Setelah sempat congkak dengan ketinggian akademiknya, Minke mengalami eksplorasi nyata yang sering kali bertolak belakang dari buku-buku yang sudah ia taklukan dengan nyaris sempurna. Kemiskinan dan manipulasi rakyat oleh penguasa, manipulasi penguasa oleh kerakusan segelintir pihak, juga pengalaman Minke sendiri untuk menjadi korban dari manipulasi seorang bertopeng keeleganan (insinyur sipil juga komandan perang terhormat yang ternyata tak lepas juga dari sikap rakus).
Pelajaran yang bisa dipetik adalah, pendidikan formal adalah suatu hal yang sangat penting, namun yang tak kalah penting tentunya bagaimana mengaplikasikannya untuk membawa manfaat dan perubahan kearah lebih baik bagi sesama. Seorang yang disemati dengan berbagai gelar-gelar nan elegan belum tentu bisa membawa manfaat bagi sesamanya. Terkadang, kita temui beberapa yang memanfaatkan ilmunya tuk menggiring ke arah kehancuran, naudzubillahimindzalik..
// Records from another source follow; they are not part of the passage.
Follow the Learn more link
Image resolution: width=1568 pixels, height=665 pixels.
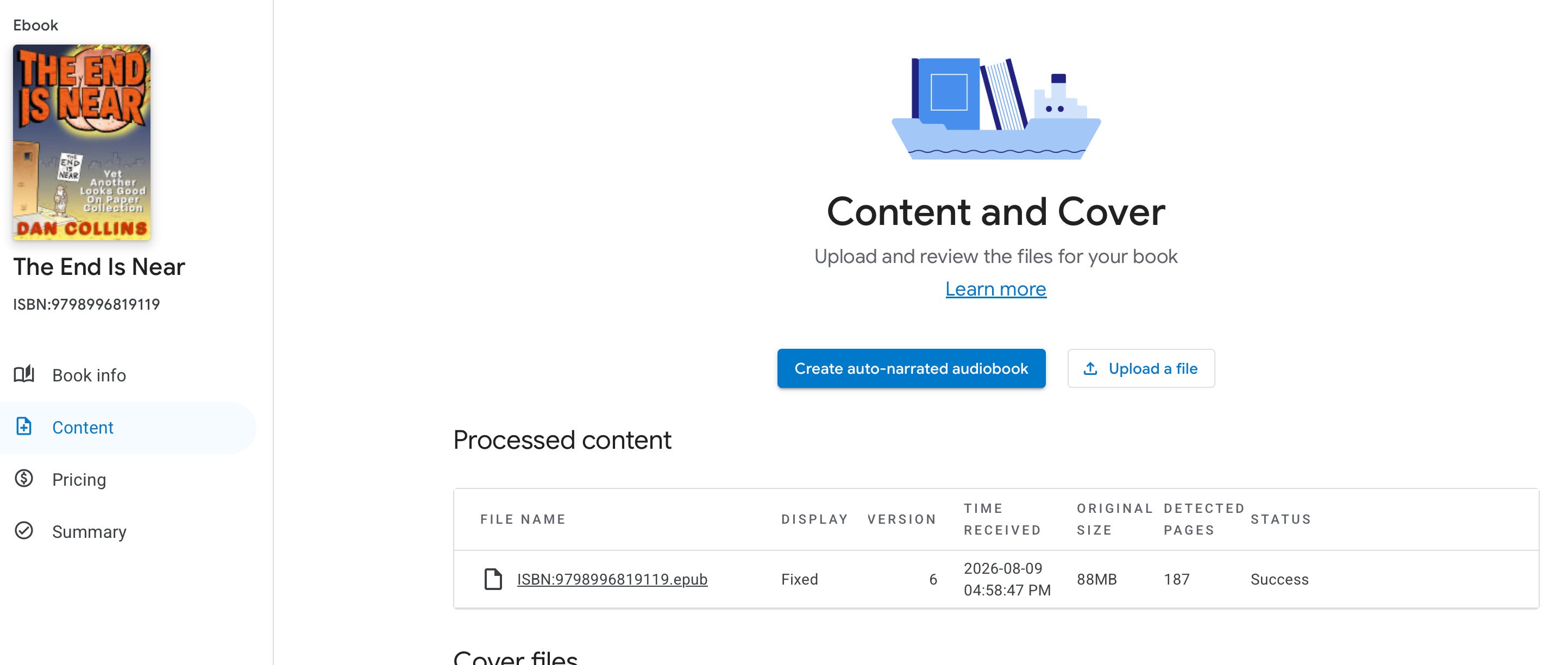tap(996, 289)
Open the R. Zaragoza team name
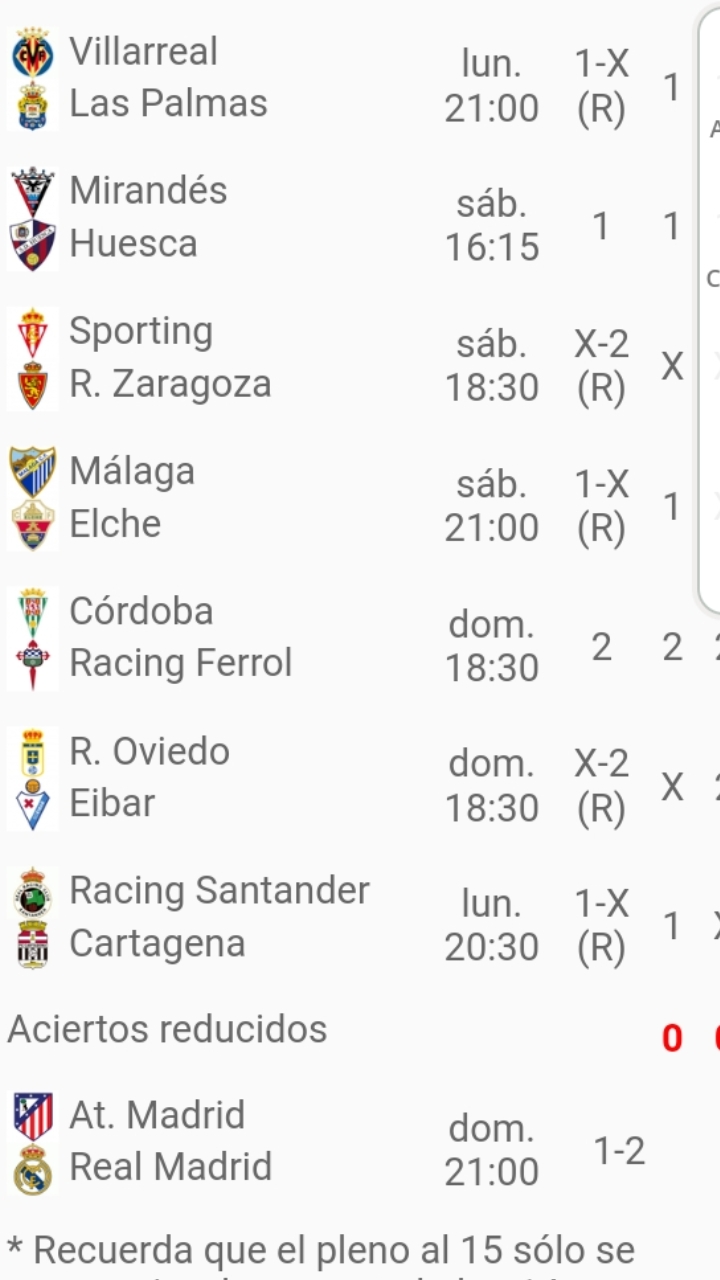The image size is (720, 1280). [x=170, y=384]
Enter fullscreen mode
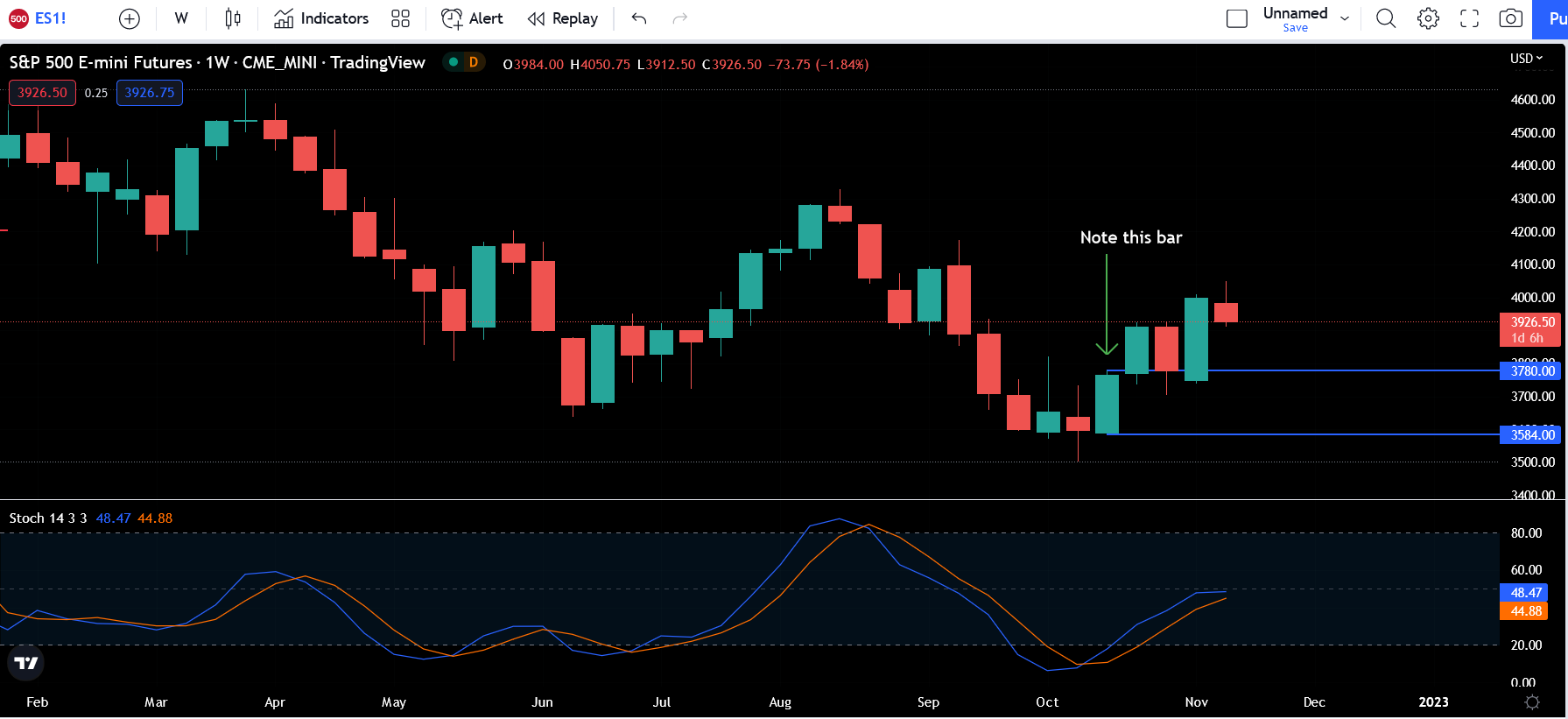Image resolution: width=1568 pixels, height=719 pixels. tap(1469, 18)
Roman vulgar kedua ini sarat dengan kenyataan yang pahit. Isinya jauh lebih berat dari Bumi Manusia. Sebagaimana tulisan Pram sebelumnya, dibutuhkan kematangan prinsip (terutama agama) dalam mencerna dan membedakan hal-hal yang dapat dipetik pelajarannya dengan hal-hal yang bersifat eksplorasi humanis yang tidak sejalan dengan agama. Jelasnya tulisan Pram bukan bacaan anak kecil.
Dari dua buku yang telah diselesaikan (Bumi Manusia dan Anak Semua Bangsa), bagi saya pribadi Pram adalah orang yang tidak malu untuk menelanjangi kebenaran melalui tulisan-tulisannya; mungkin terlalu eksrim, sehingga hal-hal personal dalam kehidupan Minke pun habis diekstrak (yang terkadang terlalu kontroversial untuk diekspos). Keberaniannya dalam menulis membuat tulisan-tulisannya sangat mengasyikkan untuk dibaca. Tak sabar untuk menunggu saatnya untuk mendapatkan 2 roman lanjutan dari Tetralogi Pulau Buru.
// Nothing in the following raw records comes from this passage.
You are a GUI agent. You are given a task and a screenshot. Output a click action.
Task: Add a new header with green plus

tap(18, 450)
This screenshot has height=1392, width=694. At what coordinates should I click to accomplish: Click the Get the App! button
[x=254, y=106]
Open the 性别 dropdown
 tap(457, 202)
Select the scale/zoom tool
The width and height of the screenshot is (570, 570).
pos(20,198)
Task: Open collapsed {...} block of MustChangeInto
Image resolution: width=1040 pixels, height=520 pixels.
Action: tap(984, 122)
Sebagai catatan tambahan, beberapa orang sangat suka untuk mengelompokkan nilai-nilai kebenaran pada dikotomi kelompok tanpa benar-benar mempelajari apa yang mereka dikotomikan, seakan-akan kelompoknya yang paling bagus. Seiring dengan berjalannya umur, pada akhirnya yang benar adalah benar dan yang salah adalah salah. Bukti akan terkuak dan bualan akan tenggelam. Insyaallah, Maharaja saya hanyalah Sang Esa, Kitab yang tidak ada keraguan didalamnya hanyalah satu, dan manusia paling sempurna hanyalah Sang Uswatun Hasanah itu sendiri, semoga tetap begitu hingga akhirnya. Amin.